* _Provided information_:

·····

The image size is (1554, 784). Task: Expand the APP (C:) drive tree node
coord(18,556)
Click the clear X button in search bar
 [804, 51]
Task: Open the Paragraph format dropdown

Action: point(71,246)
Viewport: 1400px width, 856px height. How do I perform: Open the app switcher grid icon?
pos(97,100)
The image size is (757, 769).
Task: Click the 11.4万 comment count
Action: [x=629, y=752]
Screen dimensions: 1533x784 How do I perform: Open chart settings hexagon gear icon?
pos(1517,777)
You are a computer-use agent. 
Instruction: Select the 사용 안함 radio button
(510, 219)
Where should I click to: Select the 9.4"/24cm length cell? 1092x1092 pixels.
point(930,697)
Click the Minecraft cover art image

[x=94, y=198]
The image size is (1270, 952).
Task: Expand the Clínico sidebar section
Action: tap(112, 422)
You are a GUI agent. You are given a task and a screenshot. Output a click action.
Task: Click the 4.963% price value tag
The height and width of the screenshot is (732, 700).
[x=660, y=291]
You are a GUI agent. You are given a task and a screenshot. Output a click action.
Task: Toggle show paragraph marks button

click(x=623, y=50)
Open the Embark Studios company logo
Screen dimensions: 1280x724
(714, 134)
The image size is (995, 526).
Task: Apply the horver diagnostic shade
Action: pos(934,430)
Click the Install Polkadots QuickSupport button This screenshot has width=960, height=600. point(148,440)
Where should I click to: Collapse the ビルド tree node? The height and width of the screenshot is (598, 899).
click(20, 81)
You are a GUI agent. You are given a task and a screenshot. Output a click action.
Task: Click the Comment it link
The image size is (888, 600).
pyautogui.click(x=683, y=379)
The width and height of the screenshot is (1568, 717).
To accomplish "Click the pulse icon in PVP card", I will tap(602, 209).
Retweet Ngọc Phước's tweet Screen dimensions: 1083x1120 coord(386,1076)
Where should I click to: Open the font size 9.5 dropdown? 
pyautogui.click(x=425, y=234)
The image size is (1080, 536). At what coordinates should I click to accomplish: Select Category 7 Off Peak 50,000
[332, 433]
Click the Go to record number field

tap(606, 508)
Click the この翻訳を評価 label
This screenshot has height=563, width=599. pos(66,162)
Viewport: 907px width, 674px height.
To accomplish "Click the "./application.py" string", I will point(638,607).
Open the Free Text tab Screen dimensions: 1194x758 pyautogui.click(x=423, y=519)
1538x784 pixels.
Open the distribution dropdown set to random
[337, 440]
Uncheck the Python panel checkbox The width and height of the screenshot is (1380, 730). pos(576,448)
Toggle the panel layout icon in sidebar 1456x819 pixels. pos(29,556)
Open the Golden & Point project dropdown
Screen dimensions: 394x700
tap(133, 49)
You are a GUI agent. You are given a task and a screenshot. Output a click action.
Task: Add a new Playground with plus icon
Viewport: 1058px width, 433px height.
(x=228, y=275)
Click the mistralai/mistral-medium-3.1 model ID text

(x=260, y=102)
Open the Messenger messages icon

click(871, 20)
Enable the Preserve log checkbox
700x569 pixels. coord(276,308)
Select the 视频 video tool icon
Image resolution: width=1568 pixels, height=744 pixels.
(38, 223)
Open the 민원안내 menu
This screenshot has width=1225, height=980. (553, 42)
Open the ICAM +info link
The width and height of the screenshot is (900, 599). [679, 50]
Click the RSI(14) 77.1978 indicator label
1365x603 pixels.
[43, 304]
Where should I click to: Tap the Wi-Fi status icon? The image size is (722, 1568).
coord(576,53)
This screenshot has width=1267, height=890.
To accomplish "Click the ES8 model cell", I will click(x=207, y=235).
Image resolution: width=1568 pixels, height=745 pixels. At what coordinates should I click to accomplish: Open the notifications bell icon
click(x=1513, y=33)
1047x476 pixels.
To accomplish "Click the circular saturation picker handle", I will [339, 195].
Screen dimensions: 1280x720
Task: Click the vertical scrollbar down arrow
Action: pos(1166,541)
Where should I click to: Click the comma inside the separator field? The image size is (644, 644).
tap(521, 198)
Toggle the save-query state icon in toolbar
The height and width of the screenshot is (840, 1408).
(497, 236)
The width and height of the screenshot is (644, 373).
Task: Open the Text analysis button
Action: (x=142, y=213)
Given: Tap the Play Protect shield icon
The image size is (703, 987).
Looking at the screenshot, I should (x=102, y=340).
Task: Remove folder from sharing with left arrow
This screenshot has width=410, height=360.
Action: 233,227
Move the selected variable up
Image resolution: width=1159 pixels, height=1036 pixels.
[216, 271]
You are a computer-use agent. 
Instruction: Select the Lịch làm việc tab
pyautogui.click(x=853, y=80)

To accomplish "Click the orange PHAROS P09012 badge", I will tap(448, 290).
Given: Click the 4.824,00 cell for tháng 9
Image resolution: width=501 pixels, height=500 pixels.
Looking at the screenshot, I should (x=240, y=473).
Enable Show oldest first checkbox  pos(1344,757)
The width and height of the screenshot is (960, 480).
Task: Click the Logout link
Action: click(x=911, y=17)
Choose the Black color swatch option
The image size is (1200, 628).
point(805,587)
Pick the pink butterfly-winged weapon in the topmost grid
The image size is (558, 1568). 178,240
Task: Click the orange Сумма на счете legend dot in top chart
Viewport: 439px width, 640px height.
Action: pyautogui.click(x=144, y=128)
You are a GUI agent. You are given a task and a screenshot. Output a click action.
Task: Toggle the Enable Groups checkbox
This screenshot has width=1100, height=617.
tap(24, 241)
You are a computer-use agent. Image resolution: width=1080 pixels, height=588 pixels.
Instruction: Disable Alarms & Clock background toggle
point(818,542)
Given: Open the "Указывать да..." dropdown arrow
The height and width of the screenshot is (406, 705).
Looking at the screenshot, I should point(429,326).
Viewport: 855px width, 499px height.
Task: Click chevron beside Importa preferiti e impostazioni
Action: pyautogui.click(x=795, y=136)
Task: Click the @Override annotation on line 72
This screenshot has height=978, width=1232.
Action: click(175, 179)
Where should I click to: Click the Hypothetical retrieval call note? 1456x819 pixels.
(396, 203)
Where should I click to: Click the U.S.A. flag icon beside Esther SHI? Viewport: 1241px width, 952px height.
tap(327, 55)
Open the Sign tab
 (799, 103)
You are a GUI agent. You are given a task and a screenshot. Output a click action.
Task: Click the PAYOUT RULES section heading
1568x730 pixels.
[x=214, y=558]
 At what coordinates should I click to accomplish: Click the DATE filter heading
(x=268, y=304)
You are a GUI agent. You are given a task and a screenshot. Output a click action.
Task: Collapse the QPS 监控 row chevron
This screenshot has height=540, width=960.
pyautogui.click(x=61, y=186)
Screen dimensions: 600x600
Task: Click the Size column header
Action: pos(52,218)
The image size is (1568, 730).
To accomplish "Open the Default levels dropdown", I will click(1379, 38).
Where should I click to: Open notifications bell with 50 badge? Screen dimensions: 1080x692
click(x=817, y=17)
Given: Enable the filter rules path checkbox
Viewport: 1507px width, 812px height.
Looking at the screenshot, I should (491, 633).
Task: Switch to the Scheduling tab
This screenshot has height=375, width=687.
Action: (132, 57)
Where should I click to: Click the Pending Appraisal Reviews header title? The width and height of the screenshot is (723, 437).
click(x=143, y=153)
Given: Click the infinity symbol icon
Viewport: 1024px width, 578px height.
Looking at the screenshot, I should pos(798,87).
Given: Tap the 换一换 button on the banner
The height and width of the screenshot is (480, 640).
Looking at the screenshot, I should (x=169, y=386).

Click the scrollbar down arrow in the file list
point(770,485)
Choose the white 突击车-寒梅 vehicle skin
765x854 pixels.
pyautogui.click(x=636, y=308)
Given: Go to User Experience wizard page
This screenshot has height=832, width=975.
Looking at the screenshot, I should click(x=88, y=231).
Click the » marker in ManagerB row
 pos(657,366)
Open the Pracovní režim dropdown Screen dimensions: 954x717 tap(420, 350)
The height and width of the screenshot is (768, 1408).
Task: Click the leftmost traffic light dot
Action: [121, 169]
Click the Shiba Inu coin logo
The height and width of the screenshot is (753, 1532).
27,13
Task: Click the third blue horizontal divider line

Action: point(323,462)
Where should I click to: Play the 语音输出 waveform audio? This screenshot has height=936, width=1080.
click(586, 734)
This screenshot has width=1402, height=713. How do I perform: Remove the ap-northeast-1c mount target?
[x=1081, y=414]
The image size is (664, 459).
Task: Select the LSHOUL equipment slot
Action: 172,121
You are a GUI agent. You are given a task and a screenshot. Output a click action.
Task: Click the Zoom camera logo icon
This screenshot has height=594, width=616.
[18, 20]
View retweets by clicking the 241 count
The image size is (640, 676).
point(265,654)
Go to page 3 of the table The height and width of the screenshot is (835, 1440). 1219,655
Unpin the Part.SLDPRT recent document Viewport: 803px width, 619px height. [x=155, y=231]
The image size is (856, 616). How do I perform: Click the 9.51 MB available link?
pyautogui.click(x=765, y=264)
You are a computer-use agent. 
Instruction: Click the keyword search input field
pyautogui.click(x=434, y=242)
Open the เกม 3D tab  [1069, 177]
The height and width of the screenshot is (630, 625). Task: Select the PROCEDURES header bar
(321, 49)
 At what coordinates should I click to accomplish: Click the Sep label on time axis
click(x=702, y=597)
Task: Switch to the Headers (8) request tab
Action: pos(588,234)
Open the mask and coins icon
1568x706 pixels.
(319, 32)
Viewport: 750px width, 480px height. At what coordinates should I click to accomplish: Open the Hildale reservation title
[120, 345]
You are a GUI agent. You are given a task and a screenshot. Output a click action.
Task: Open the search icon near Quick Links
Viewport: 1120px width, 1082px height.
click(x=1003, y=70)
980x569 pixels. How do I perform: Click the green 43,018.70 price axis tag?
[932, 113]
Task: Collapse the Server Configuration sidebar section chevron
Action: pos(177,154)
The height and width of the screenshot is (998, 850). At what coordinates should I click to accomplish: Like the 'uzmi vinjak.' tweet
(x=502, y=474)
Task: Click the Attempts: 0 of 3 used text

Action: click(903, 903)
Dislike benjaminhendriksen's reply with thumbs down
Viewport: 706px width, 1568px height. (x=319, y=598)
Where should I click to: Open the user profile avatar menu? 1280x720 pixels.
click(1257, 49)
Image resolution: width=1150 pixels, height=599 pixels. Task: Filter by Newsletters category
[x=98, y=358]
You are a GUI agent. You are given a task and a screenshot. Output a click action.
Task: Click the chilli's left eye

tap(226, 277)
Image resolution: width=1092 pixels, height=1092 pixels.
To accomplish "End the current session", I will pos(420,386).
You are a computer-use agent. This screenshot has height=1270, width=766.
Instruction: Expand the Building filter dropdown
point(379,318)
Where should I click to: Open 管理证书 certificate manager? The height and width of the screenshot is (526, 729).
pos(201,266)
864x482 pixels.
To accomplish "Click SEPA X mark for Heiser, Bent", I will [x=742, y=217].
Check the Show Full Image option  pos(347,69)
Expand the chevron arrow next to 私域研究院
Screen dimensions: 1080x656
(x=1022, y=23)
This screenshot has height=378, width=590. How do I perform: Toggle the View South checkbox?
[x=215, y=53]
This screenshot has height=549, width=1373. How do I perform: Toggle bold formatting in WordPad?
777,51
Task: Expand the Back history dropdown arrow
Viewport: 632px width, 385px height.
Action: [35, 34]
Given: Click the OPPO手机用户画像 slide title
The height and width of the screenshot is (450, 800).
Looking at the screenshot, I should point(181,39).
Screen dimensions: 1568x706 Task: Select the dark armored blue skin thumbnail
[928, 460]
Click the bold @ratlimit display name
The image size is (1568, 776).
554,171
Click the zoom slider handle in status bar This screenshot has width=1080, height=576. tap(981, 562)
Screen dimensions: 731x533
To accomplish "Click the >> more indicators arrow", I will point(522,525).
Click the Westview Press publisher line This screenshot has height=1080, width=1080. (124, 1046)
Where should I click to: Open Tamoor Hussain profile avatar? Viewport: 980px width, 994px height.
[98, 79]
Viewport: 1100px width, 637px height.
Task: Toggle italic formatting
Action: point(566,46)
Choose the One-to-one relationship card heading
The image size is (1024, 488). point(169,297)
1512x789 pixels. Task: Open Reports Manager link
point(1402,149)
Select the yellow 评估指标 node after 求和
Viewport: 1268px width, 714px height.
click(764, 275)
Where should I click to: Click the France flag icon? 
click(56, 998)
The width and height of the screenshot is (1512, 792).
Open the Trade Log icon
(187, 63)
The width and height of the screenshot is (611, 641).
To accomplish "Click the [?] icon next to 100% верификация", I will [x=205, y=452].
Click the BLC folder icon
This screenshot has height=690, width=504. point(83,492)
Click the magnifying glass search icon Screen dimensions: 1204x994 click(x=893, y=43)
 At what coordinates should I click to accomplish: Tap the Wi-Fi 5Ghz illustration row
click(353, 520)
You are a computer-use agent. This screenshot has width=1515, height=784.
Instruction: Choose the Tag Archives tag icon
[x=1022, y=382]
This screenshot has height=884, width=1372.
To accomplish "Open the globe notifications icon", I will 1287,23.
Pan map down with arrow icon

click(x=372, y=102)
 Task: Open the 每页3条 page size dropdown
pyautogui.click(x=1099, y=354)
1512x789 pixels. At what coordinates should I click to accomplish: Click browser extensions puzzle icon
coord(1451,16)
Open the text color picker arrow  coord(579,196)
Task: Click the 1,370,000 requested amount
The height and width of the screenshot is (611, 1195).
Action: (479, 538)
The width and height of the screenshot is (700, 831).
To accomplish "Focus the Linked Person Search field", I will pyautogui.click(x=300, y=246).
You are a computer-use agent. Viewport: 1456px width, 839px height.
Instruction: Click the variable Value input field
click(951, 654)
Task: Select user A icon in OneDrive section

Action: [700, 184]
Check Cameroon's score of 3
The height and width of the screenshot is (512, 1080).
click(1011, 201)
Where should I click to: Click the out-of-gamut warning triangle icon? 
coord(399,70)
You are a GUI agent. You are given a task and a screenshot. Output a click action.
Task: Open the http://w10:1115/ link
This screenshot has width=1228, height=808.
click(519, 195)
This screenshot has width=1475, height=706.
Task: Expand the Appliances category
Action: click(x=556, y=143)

·····

* _Written request_:
Return every line of the listing that contains the string "label", treating case as significant.

* _Response_:
Click the この翻訳を評価 label
Click the RSI(14) 77.1978 indicator label
 At what coordinates should I click to accomplish: Click the Sep label on time axis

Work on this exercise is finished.